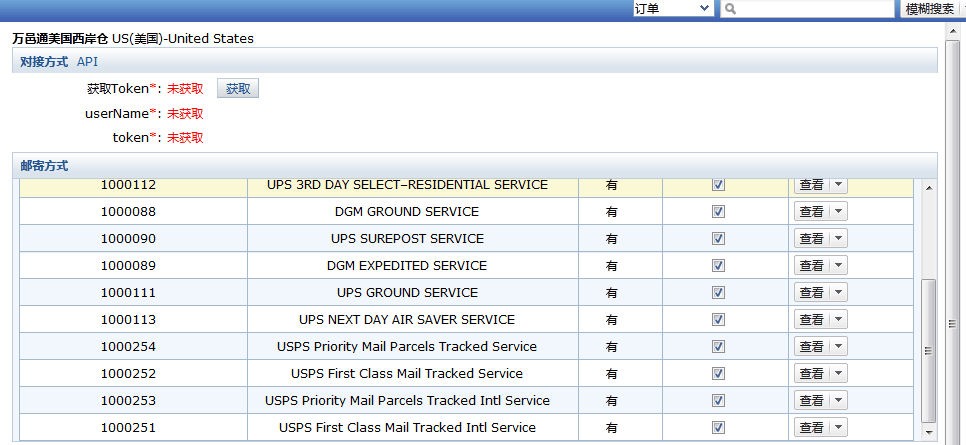Screen dimensions: 966x445
Task: Click 查看 for USPS Priority Mail Parcels Intl
Action: pos(811,401)
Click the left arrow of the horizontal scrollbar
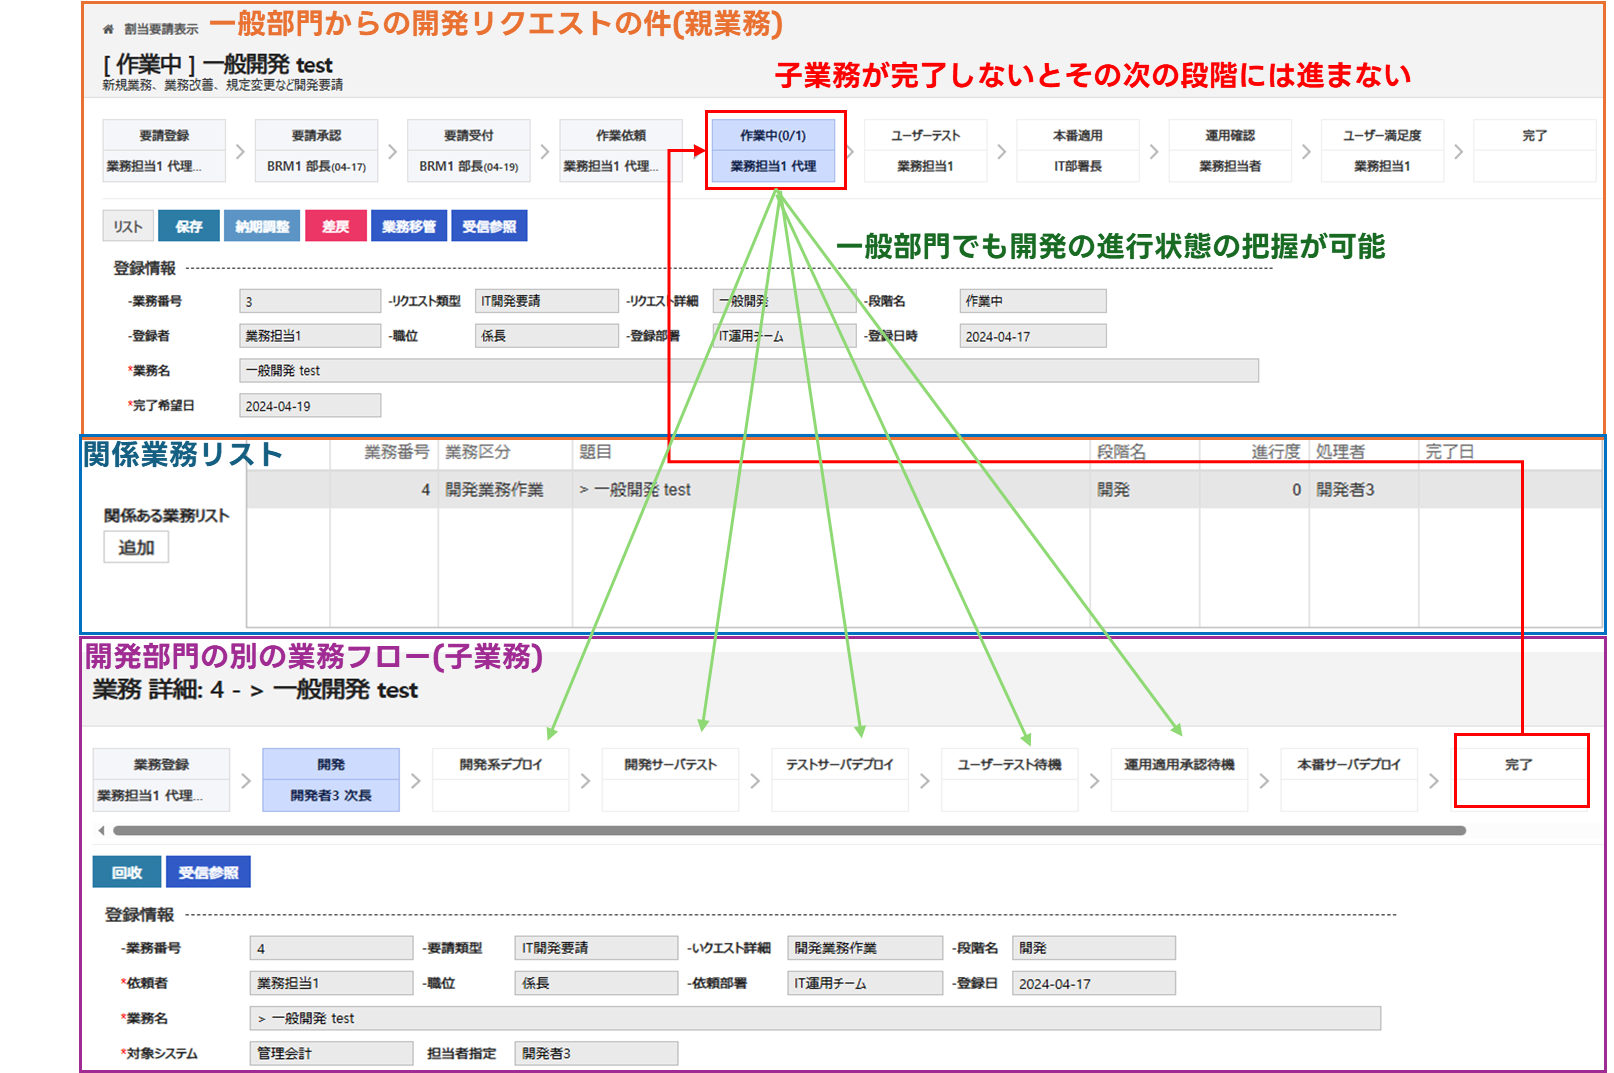This screenshot has height=1073, width=1614. coord(101,831)
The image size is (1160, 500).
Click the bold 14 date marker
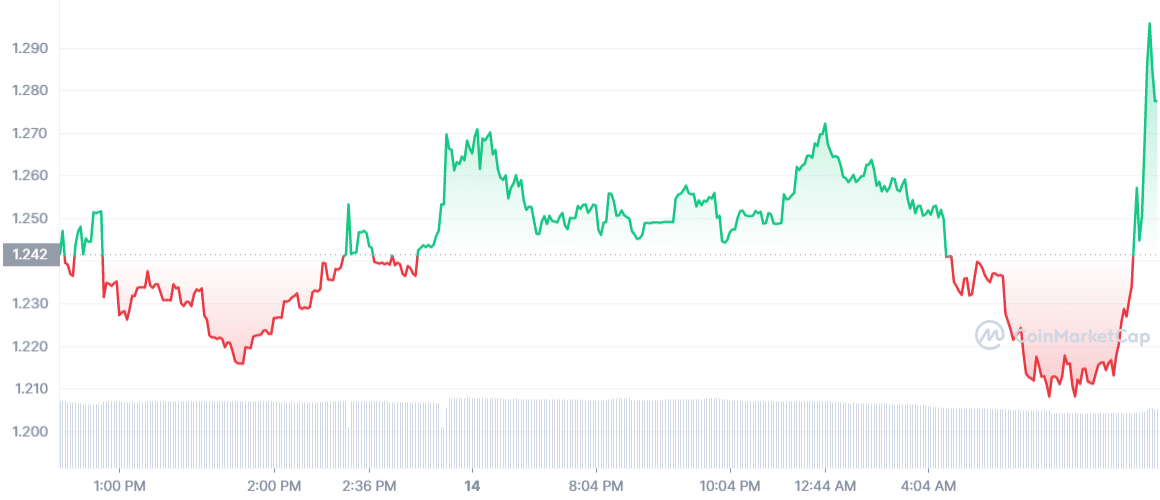tap(472, 486)
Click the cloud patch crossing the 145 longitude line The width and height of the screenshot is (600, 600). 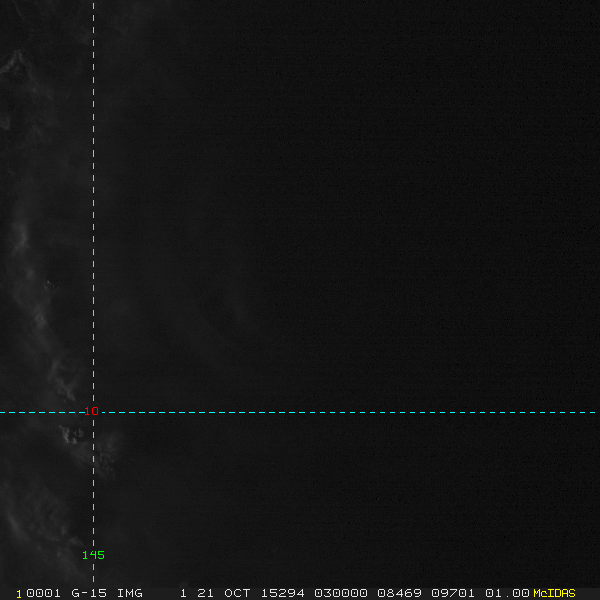[100, 453]
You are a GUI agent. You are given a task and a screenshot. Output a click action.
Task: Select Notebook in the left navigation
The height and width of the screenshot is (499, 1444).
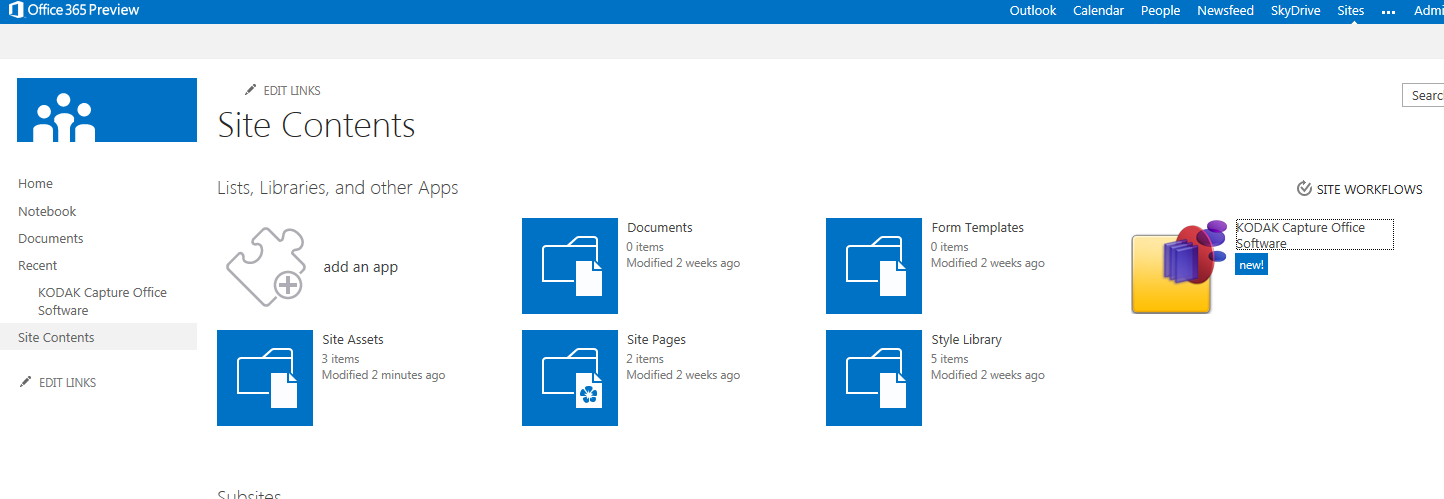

→ TASK DIRECTIONS:
Restate word for word only the lines that run from the line holding "Task: Select Notebook in the left navigation" to the end of the data, both ends kept, leaving every picture out.

→ RESPONSE AREA:
Task: Select Notebook in the left navigation
The height and width of the screenshot is (499, 1444).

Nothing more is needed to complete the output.